CHAPTER XXVI

The William sails
Cultivation
Excursion in search of a river
A storeship arrives
Captain Bampton
Full ration
The Britannia, Speedy, and Halcyon arrive
The Indispensable and Halcyon sail
The Fanny arrives from Bombay
Information
Two convicts executed
The Hope sails

May.] Early in this month the William sailed on her fishing voyage to the coast of Peru. Mr. Folger, her master, purposed trying what success might be met with on this coast for a few weeks, it being the wish of his owners in consequence of the reports brought home by some of the whaling ships which were here in 1792. If he should be at all fortunate, he intended to return to this port with the account; it being the anxious wish of every officer in the colony to hear of any thing that was likely to make a return to the mother country for the immense sums which must annually have been expended on this settlement.

Some dispatches and returns being sent by this ship, it appeared, that here and at Norfolk Island were existing, at the latter end of last month, four thousand four hundred and fourteen persons of all descriptions, men, women, and children. Estimating the daily expense of these at two shillings a head, (a fair calculation, when every article of provisions, clothing, stores, freight of ships, allowance for civil and military establishments, damaged cargoes, etc., etc. was considered,) it will be found to amount annually to the sum of one hundred and sixty-one thousand one hundred and eleven pounds; an expense that called loudly for every exertion toward easing the mother country of such a burden, by doing away our dependence on her for many of the above articles, or by affording a return that would be equal to some part of this expence.
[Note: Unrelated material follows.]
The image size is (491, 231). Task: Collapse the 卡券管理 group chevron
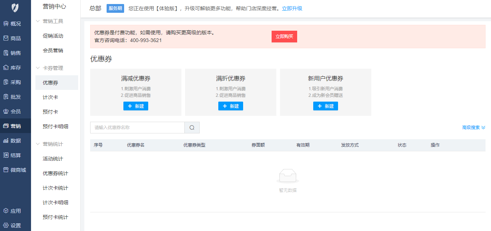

Separated as we were from Europe, constantly liable to accidents interrupting our supplies, which it might not always be possible to guard against or foresee, how cheering, how grateful was it to every thinking mind among us, to observe the rapid strides we were making toward that desirable independence! The progress made in the cultivation of the country insured the consequent increase of live stock; and it must be remembered, that the colony had been supplied with no other grain than that raised within itself since the 16th day of last December.
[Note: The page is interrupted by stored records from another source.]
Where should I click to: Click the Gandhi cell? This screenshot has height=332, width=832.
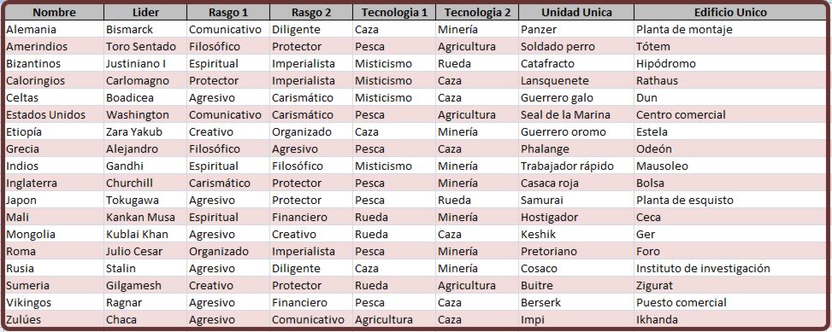145,166
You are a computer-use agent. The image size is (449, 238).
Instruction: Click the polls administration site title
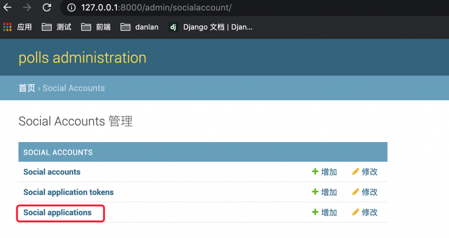tap(82, 58)
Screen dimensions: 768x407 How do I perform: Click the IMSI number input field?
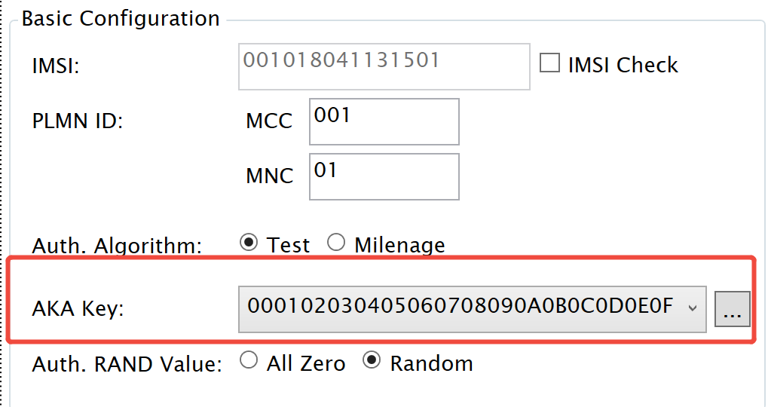385,66
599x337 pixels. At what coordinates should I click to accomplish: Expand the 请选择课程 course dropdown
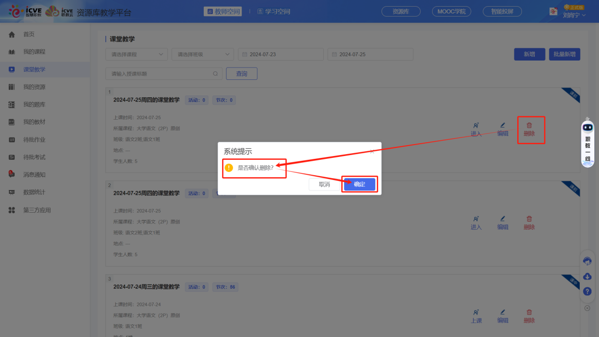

The permission given to officers to hold lands had operated powerfully in favour of the colony. They were liberal in their employment of people to cultivate those lands; and such had been their exertions, that it appeared by a survey taken in the last month by Mr. Alt, that nine hundred and eighty-two acres had been cleared by them since that permission had been received. Mr. Alt reported, that there had been cleared, since Governor Phillip's departure in December 1792, two thousand nine hundred and sixty-two acres and one quarter; which, added to seventeen hundred and three acres and a half that were cleared at that time, made a total of four thousand six hundred and sixty-five acres and three quarters of cleared ground in this territory. It must be farther remarked in favour of the gentlemen holding ground, that in the short period of fifteen months*, the officers, civil and military, had cleared more than half the whole quantity of ground that had been cleared by government and the settlers, from the establishment of the colony to the date of the governor's departure. The works of government, however vigilantly attended to, always proceeded slowly, and never with that spirit and energy that are created by interest.

[* The officers did not begin to open ground until February 1793.]
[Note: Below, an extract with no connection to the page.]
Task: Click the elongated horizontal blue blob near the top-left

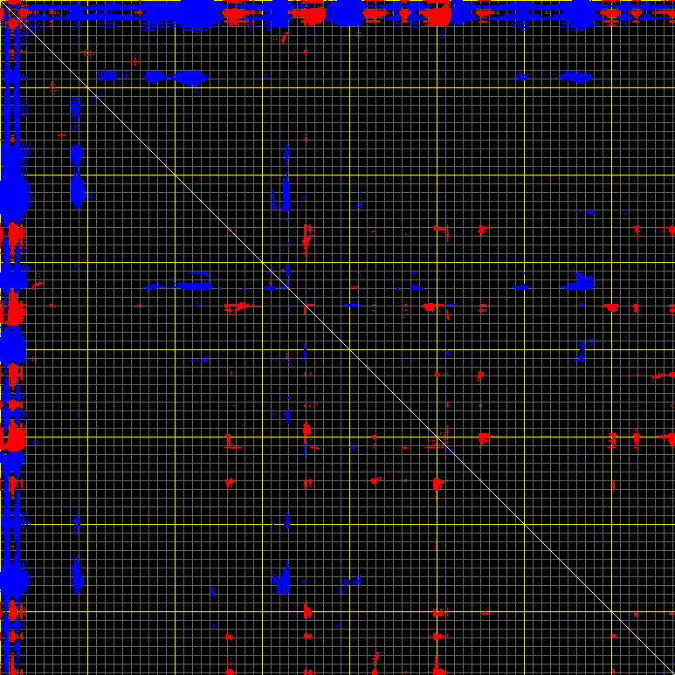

The people who were to labour for the public had in general been but scantily fed, and this operated against any great exertions. The settlers were not fed any better; and though they had an interest in working with spirit, yet they always looked to be supplied from the public stores beyond the time allowed them; and were consequently careless, indolent, and poor: while the officer, from the hour he received his grant, applied himself with activity to derive a benefit from it; and it was not too much to say, that the independence of the colony was more likely to be attained through their exertions, than by any other means. To encourage them, therefore, was absolutely necessary to accelerate and promote the prosperity of the colony.

One woman and six men, whose terms of transportation had expired, were permitted to quit the colony in the William.